ぐぐっと彼は間合いを詰める。僕は足で距離を取ろうとしつつも上半身は後傾にならず、いつでも技を出せる体勢をキープする。そこで外田くんは手を出してこない。あらら、彼の辞書に我慢という文字がようやく載ったのかな。 大改訂だ。
じゃあ、いい加減こっちから打ってみよう。僕の方がリーチはある。僕からは届いて、外田くんからは届かない距離からの一撃。
「メンッタァ」
外田くんは滑るように右斜め後ろに引いて、まったく体勢を崩さず、僕の十分に届いたはずの一撃を捌く。そこから、僕は厳しい稽古で身に着けた連打を浴びせようとするけど、彼はほとんど中段の構えを崩さず対応。こっちが連打を途切れさせたとたん、一気に攻勢に転じてきた。

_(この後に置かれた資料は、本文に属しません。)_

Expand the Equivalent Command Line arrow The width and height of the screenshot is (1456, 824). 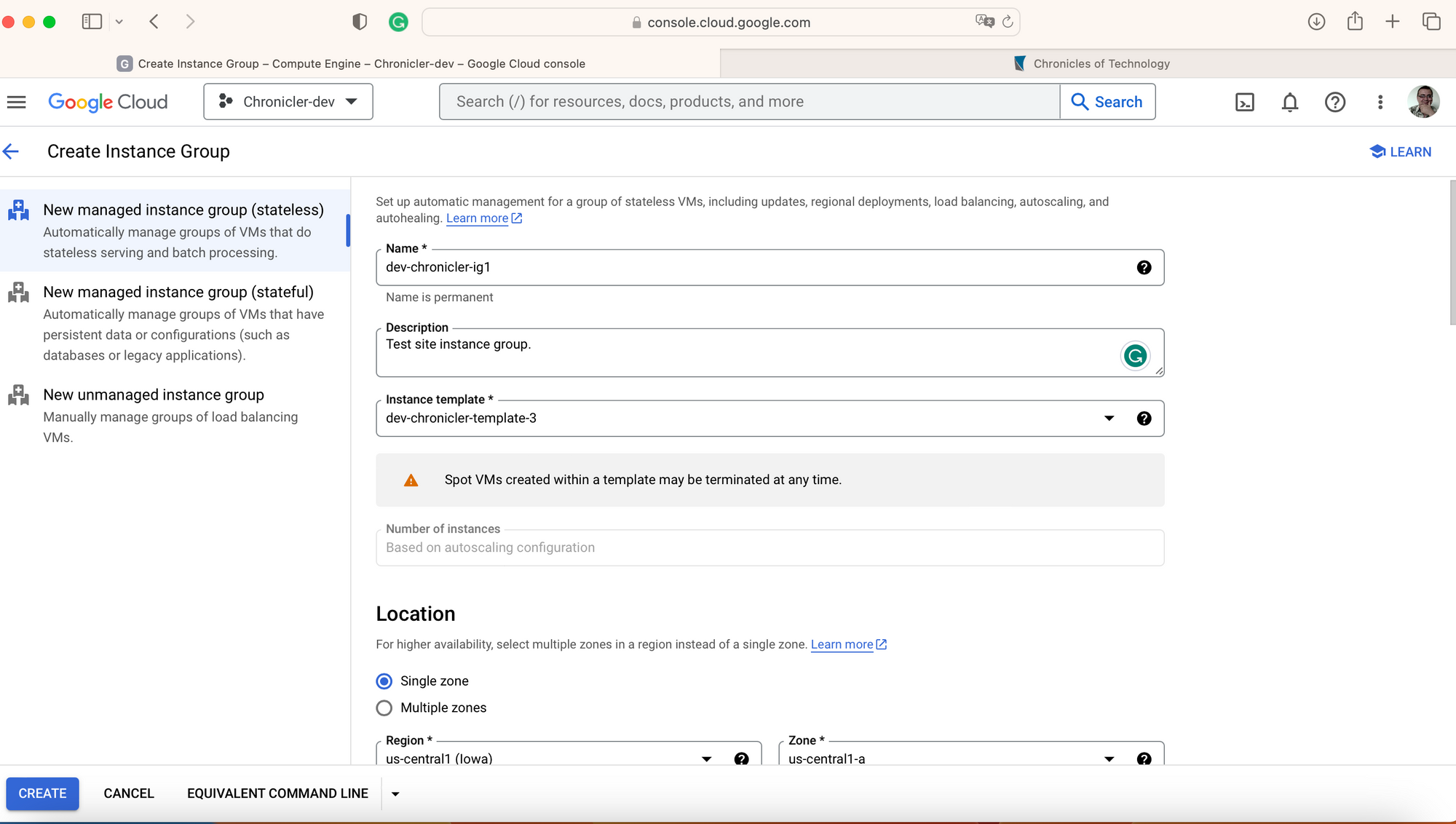[395, 794]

あぁ、これだ。これが剣道なんだ、リーチの差がなんだっていうんだ。キッチリした構えと足捌きで、いくらでも対応できるんだと、僕のリーチと体に頼る変態打ちなんて、王道から外れた邪道だということを、これでもかというほどに訴えかけてくる彼の有り様。
まったくもって思い通りにならない、水中に放り込まれたような不自由さ。これはどうしたらいいんだ。

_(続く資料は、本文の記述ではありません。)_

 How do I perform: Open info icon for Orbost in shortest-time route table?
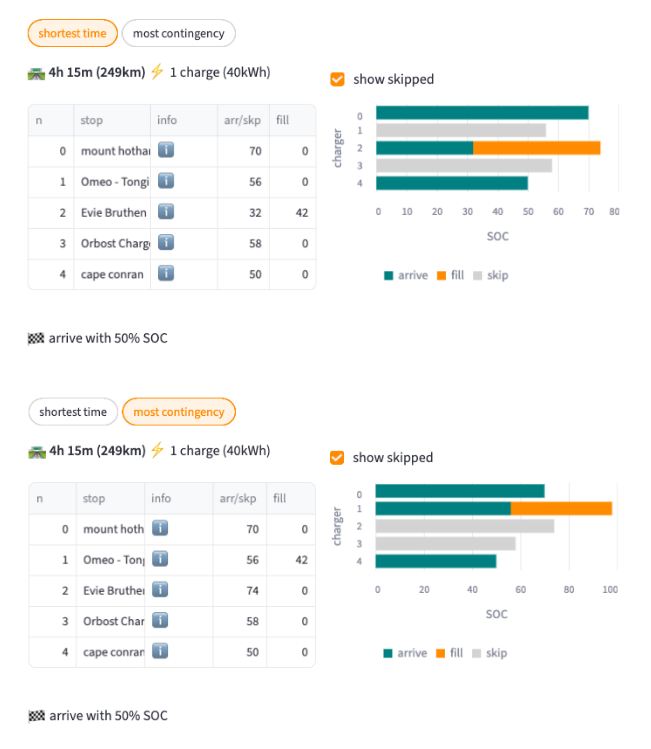point(167,243)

以前の僕だったら、清々しい気分にもなるようなやられ方である。だけど稽古を積んで、ひょっとしたらお母さんとの摩擦も手伝ってか、僕は勝ち負けに飢えていた。 やられっぱなしで、凄かったですじゃ終わらせない。
僕の無理矢理な攻勢が衰えるにつれて外田くんが攻め入る機会が増えていく。彼の思う通り、実際に手立ては尽きかけていた。
だからこそだろう。
「ンメァラアアア!」
完全な意識外からの一撃。理合いも何もない、ただ、打つはずがないだろうというくらい体勢を崩されたと思ったところからあえて繰り出した一発。後傾姿勢から、一気に左足で無理矢理外田くんの方に跳び出す。

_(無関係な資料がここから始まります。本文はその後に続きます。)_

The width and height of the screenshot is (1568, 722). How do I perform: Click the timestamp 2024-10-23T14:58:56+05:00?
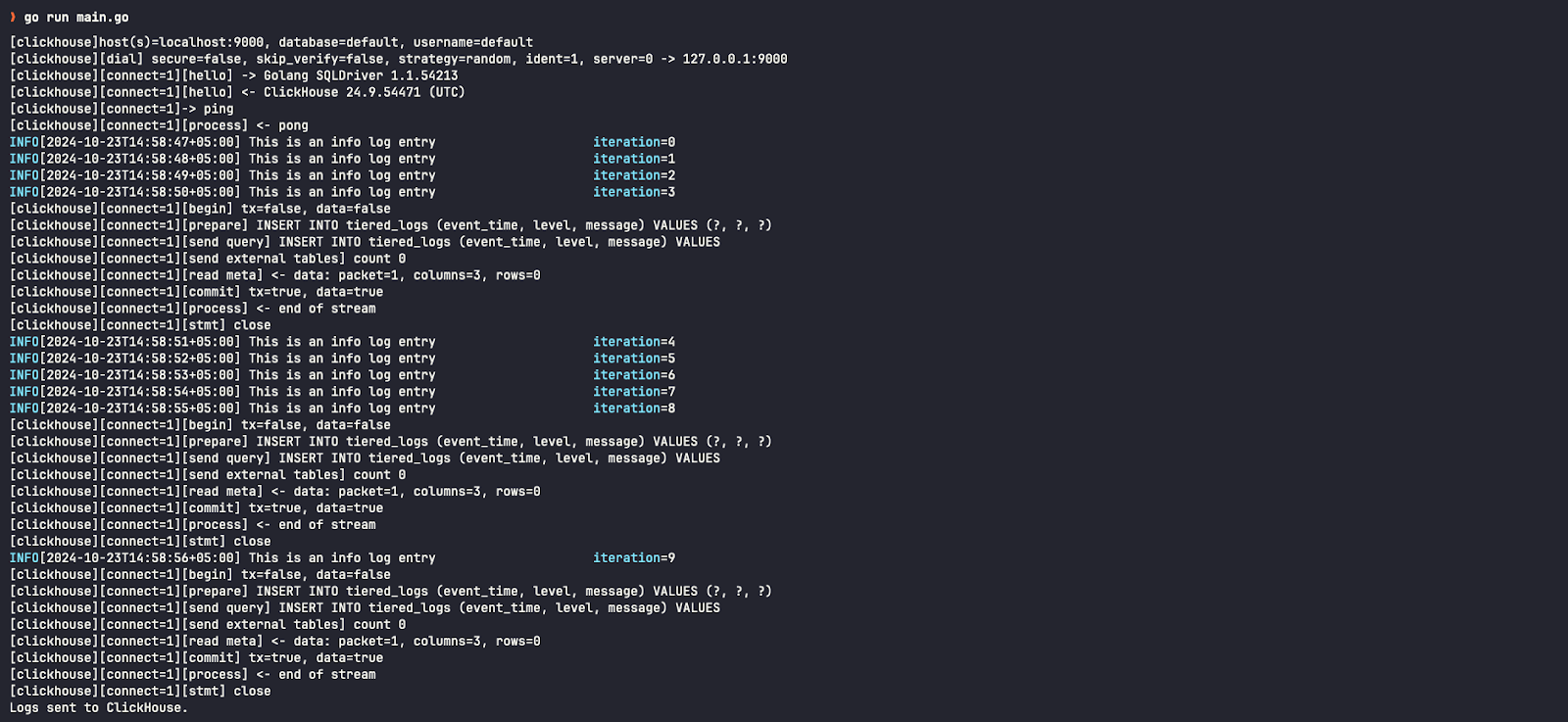click(140, 558)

この起死回生を狙ったメンに、外田くんは一切防御の姿勢を取れていない。イケる!
ぶつん
耳に入ったのは審判の有効打突の宣告でも、割れんばかりの場内の歓声でもなかった。それはほかでもない僕自身の中から響いた、声ならぬ悲鳴だ。
パァン!
メンに跳んだ自分自身を止められない。慣性が、惰性が空を切った勢いそのままに前進を地面からの招待にまかせる。蹴り足のブレーキが利かない。力の入れ方が?なんだ、すべてが思い通りにならず、重力に無抵抗になる。